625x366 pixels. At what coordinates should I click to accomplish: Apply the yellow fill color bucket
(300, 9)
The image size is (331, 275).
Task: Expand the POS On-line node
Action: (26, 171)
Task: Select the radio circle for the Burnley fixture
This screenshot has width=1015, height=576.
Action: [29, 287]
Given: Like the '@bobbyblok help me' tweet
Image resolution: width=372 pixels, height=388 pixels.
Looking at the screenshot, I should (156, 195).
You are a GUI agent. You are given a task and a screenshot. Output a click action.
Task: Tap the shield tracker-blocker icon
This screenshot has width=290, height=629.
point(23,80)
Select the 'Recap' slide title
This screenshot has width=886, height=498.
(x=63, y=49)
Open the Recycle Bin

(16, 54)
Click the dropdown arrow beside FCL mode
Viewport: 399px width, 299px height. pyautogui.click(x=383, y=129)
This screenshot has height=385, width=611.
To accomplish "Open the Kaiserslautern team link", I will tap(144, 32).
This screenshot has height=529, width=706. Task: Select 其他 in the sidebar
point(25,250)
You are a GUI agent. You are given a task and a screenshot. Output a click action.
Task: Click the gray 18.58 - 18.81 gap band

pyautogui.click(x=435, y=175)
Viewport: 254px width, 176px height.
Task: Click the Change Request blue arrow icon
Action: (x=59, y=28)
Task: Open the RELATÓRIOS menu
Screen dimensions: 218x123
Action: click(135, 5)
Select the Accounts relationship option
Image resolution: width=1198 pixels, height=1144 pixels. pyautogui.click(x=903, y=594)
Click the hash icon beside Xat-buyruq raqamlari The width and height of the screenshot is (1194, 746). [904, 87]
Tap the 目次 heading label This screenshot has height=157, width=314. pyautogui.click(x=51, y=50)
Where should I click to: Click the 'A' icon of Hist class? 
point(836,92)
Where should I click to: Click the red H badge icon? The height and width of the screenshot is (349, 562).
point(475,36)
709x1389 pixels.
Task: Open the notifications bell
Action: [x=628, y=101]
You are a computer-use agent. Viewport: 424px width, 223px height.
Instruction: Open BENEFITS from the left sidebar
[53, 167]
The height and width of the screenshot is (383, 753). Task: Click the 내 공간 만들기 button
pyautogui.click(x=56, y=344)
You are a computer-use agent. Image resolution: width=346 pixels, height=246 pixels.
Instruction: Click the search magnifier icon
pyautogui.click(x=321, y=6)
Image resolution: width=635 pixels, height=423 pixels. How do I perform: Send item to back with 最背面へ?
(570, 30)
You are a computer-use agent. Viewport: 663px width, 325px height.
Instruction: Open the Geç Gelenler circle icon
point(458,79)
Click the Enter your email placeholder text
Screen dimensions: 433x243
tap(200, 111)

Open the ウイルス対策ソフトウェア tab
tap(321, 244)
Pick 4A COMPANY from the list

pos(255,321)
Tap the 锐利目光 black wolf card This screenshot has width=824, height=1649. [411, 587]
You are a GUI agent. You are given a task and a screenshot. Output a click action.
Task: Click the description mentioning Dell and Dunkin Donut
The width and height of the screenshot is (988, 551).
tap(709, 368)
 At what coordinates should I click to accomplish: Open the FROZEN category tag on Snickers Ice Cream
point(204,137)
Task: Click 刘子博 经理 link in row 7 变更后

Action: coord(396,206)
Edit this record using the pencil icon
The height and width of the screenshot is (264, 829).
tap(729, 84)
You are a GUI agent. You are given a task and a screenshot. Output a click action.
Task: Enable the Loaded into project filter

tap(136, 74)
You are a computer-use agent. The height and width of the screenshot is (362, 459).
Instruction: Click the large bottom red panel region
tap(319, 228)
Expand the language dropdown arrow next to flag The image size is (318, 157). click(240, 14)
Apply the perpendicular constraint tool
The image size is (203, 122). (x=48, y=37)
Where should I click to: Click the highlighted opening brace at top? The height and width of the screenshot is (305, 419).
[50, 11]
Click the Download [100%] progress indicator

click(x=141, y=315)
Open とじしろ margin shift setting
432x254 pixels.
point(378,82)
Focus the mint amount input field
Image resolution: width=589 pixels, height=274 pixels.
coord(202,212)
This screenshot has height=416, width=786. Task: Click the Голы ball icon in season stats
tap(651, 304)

# # # # #

Whenever the string "computer" shows up on a line of the listing, copy that line.

You are a computer-use agent. Viewport: 424px width, 223px height.
You are a computer-use agent. Image resolution: width=346 pixels, height=246 pixels.
You are a computer-use agent. Viewport: 663px width, 325px height.
You are a computer-use agent. The height and width of the screenshot is (362, 459).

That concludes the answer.